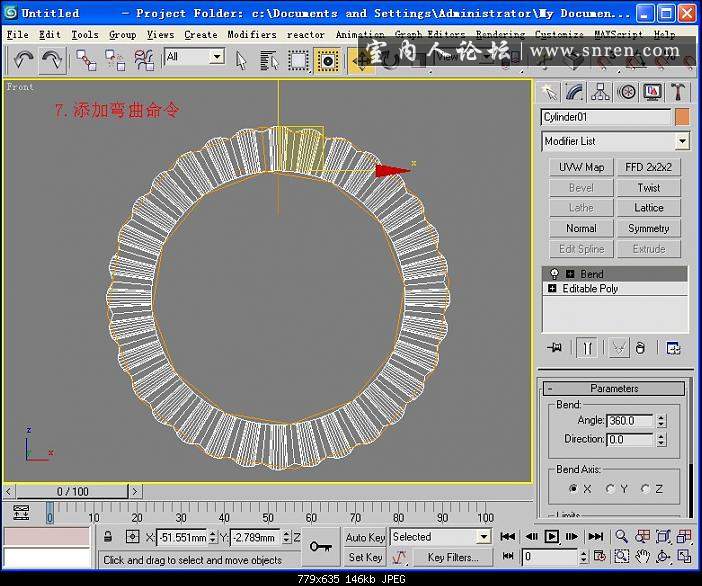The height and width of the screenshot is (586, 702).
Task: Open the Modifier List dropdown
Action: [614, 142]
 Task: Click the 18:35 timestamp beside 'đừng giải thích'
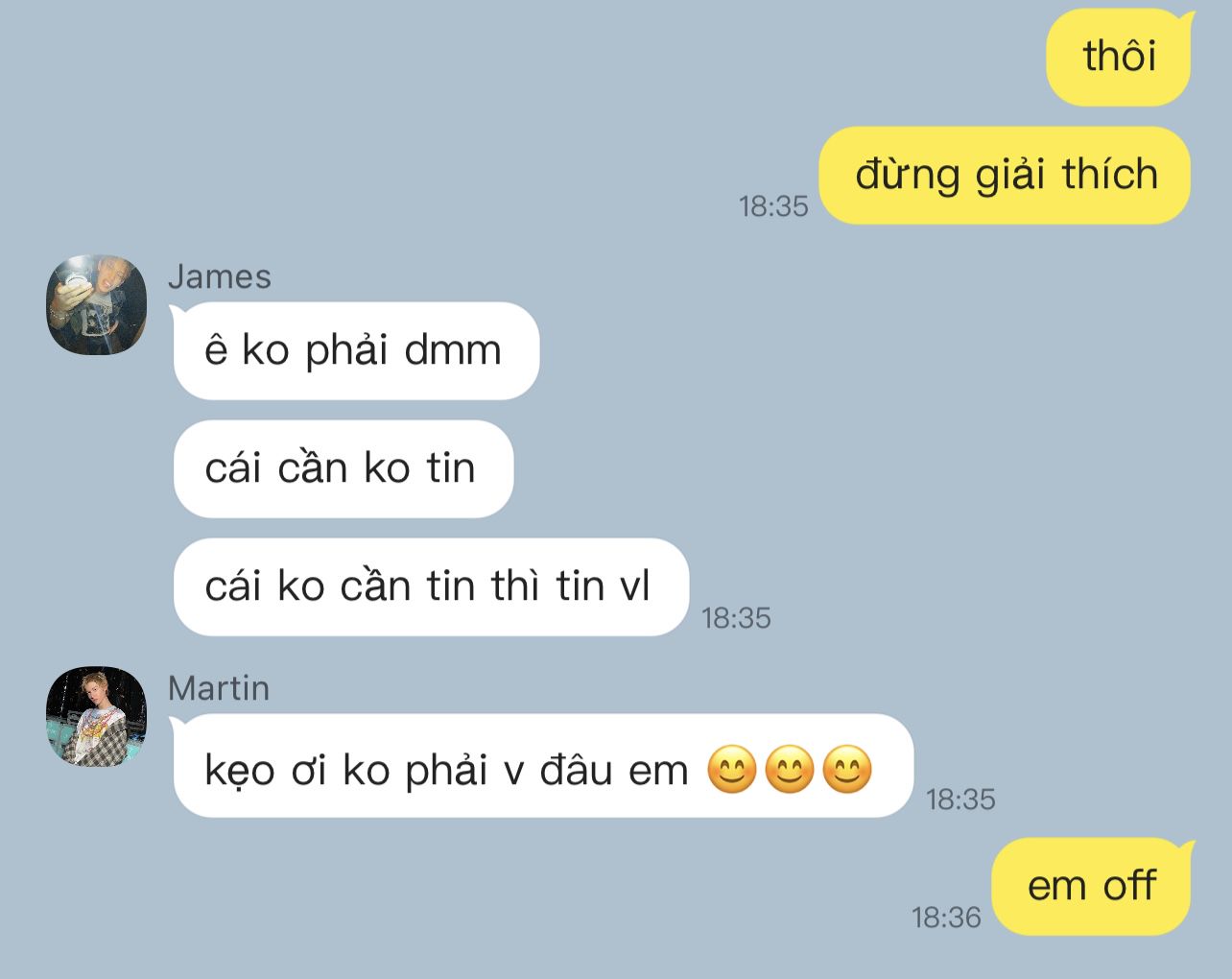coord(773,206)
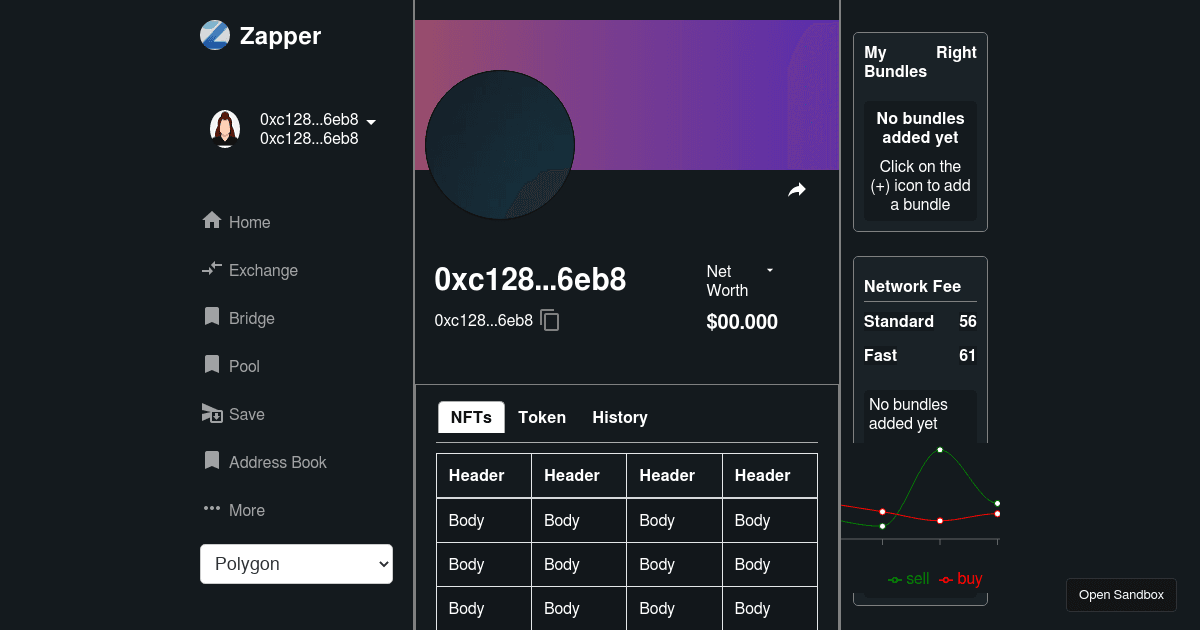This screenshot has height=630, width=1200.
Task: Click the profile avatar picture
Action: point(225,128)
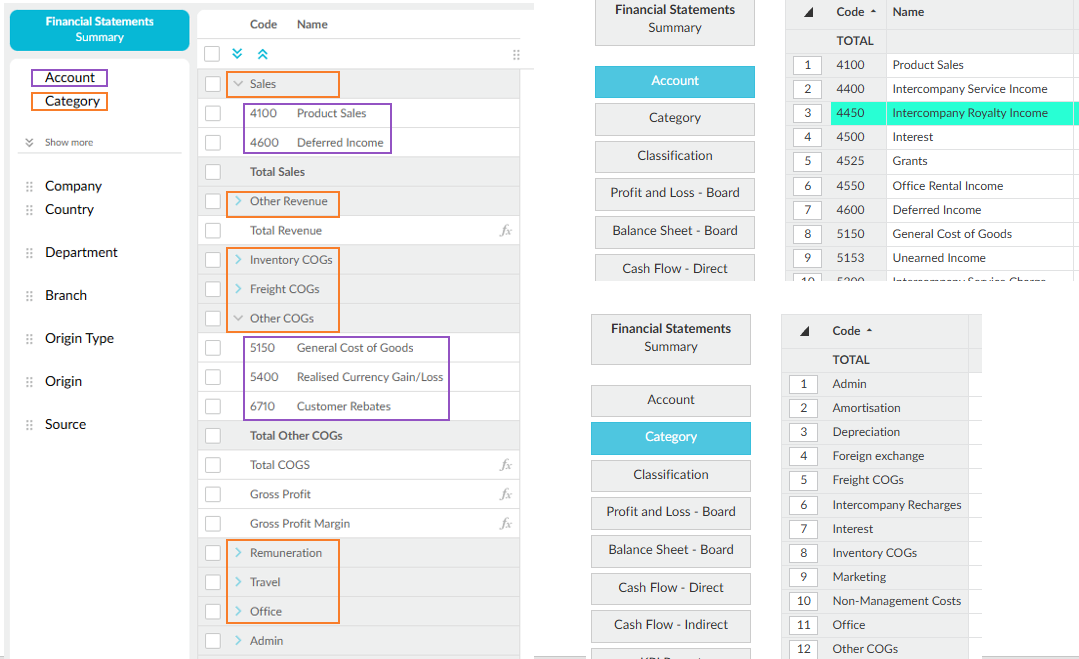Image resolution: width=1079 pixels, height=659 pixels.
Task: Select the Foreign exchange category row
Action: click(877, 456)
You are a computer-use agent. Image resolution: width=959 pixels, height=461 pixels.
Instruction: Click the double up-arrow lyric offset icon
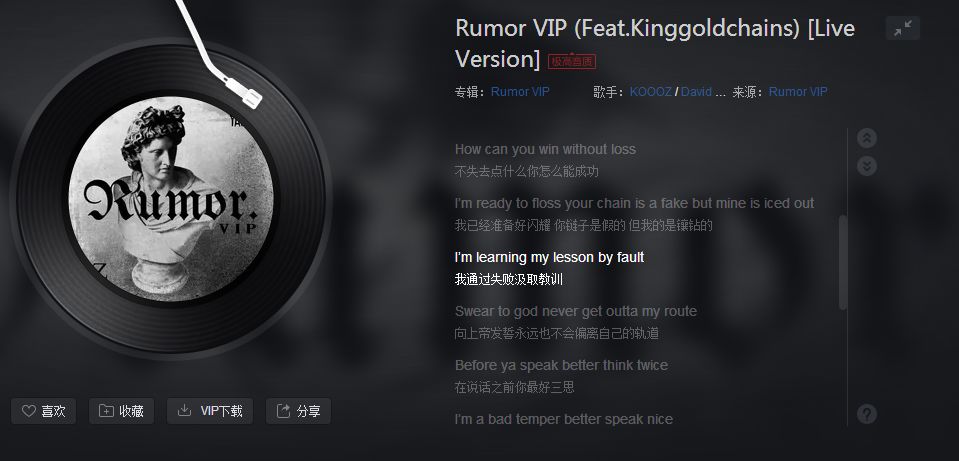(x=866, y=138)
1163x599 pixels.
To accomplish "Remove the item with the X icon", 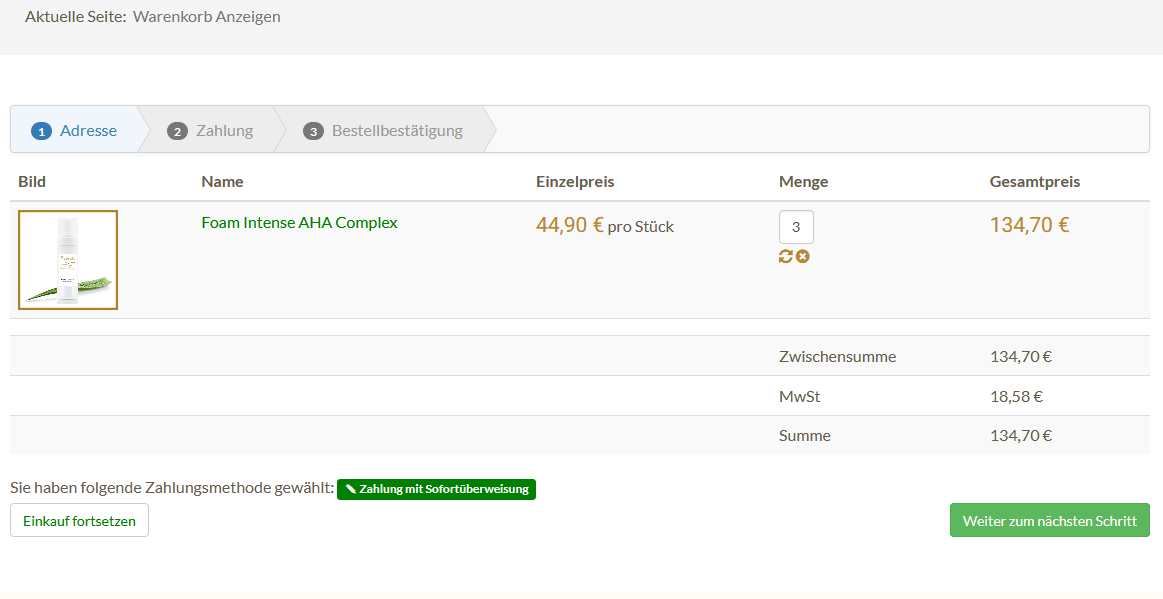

---

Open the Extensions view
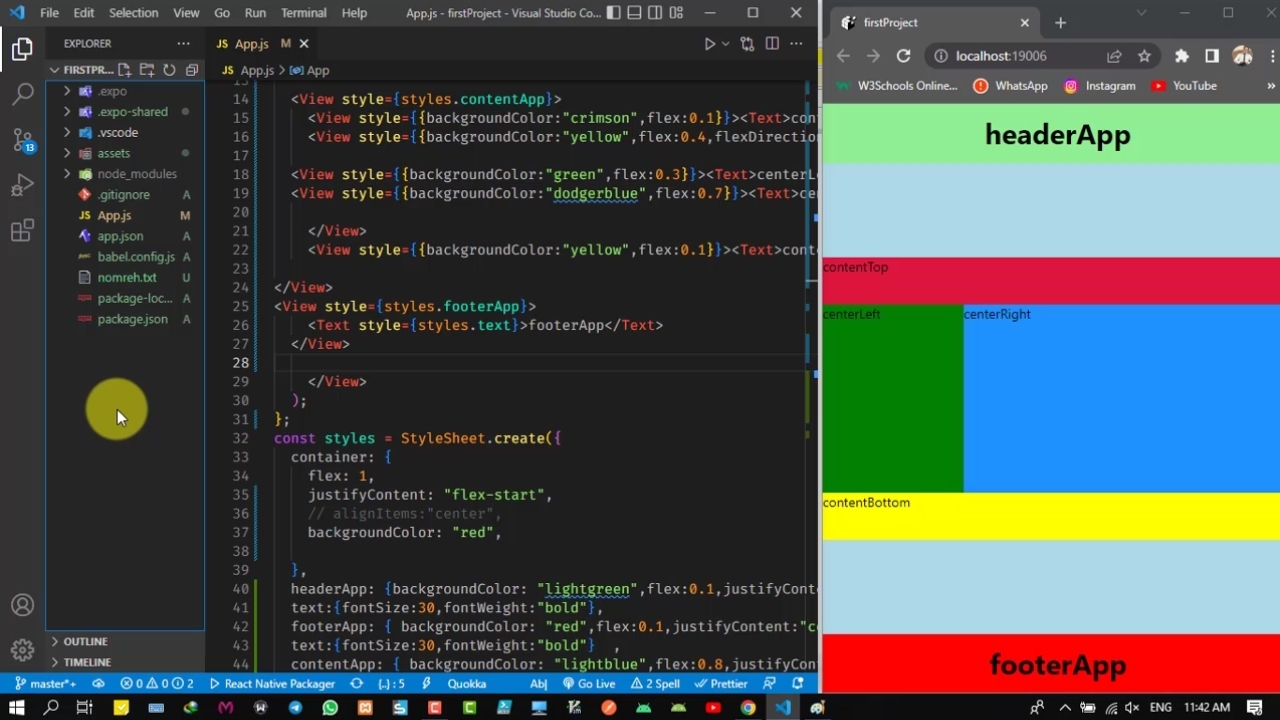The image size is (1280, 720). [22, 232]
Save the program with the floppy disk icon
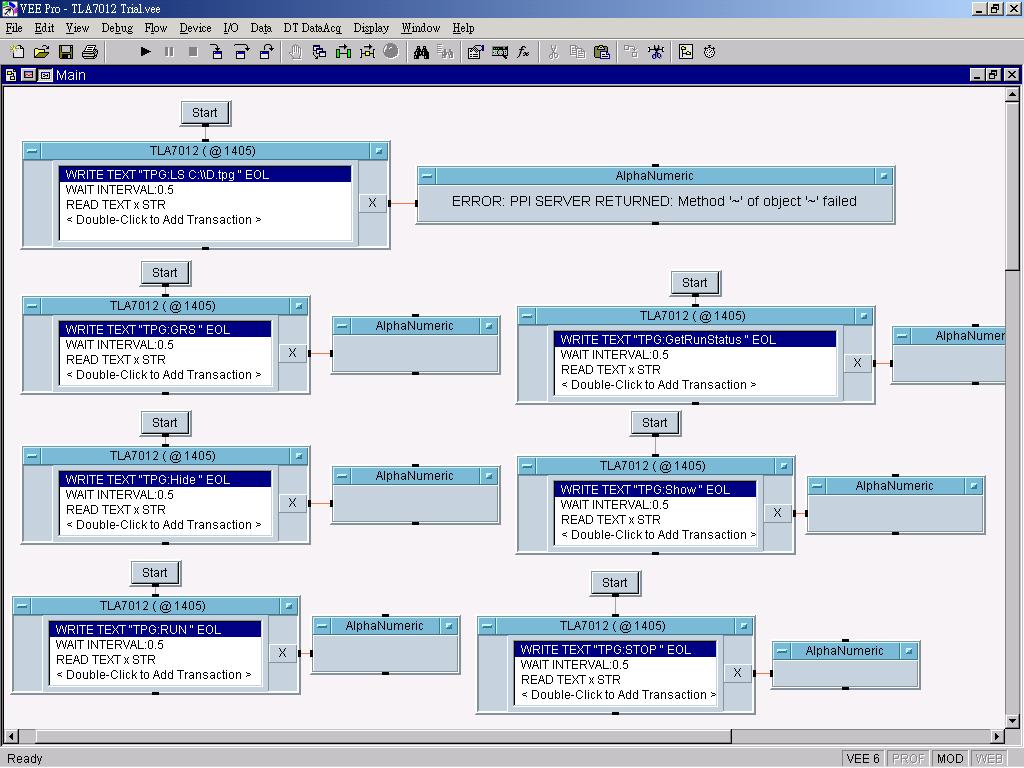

▶ [Task goal]
Copy exactly the part of the material above that opens with the line containing "Task: Click the 18:35" and closes with the line containing "the item with", ends included. Drop the images.

▶ [Solved problem]
 Task: Click the 18:35 timestamp beside 'đừng giải thích'
coord(773,206)
This screenshot has height=630, width=1200.
Task: Click the profile avatar picture
Action: point(225,128)
Image resolution: width=1079 pixels, height=659 pixels.
Task: Select the Foreign exchange category row
Action: click(877, 456)
You are a computer-use agent. Image resolution: width=959 pixels, height=461 pixels.
Instruction: Click the double up-arrow lyric offset icon
(x=866, y=138)
1163x599 pixels.
To accomplish "Remove the item with the X icon", 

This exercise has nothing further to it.